↓↓↓

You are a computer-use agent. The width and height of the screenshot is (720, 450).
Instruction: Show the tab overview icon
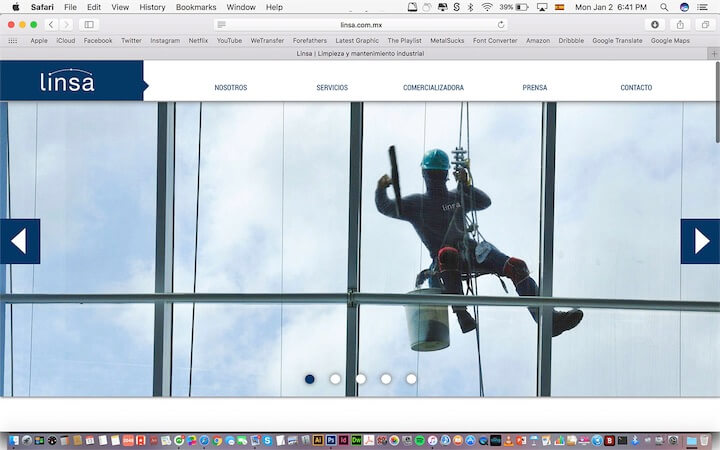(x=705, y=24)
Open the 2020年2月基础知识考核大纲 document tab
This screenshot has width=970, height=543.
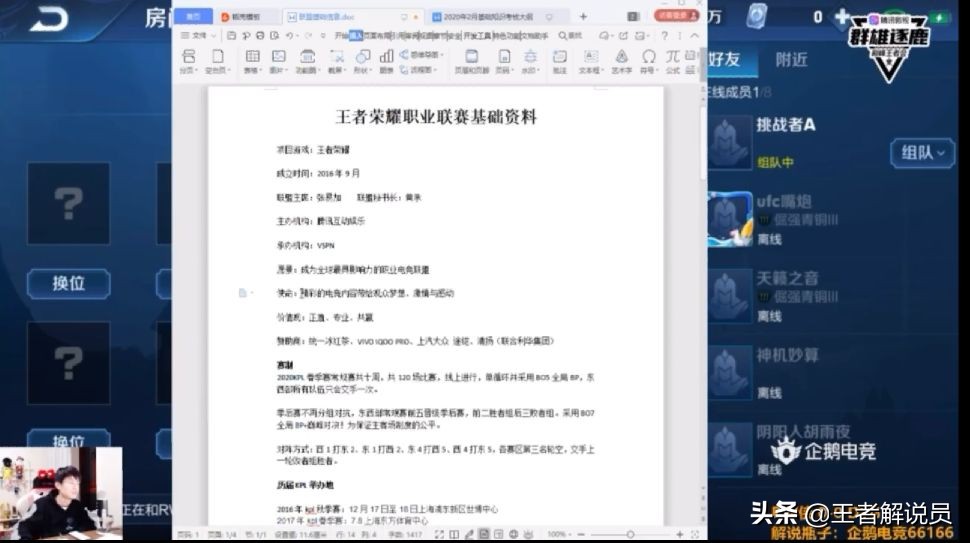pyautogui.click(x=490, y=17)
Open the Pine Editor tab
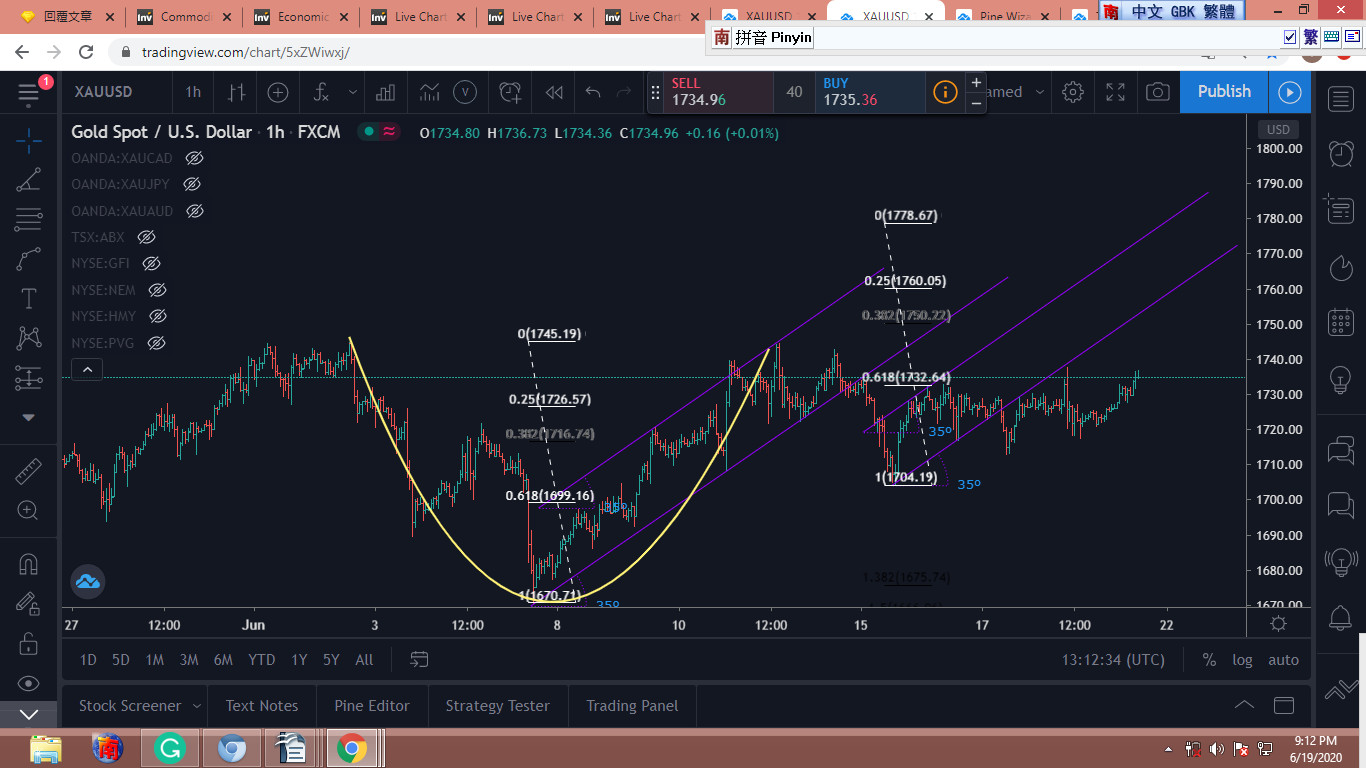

↑↑↑

> [EXERCISE PROMPT]:
The entries are to be reproduced exactly, excluding any pictures they contain.

> [WRITTEN SOLUTION]:
You are a computer-use agent. The width and height of the screenshot is (720, 450).
Instruction: Show the tab overview icon
(x=705, y=24)
Open the 2020年2月基础知识考核大纲 document tab
This screenshot has width=970, height=543.
pyautogui.click(x=490, y=17)
Open the Pine Editor tab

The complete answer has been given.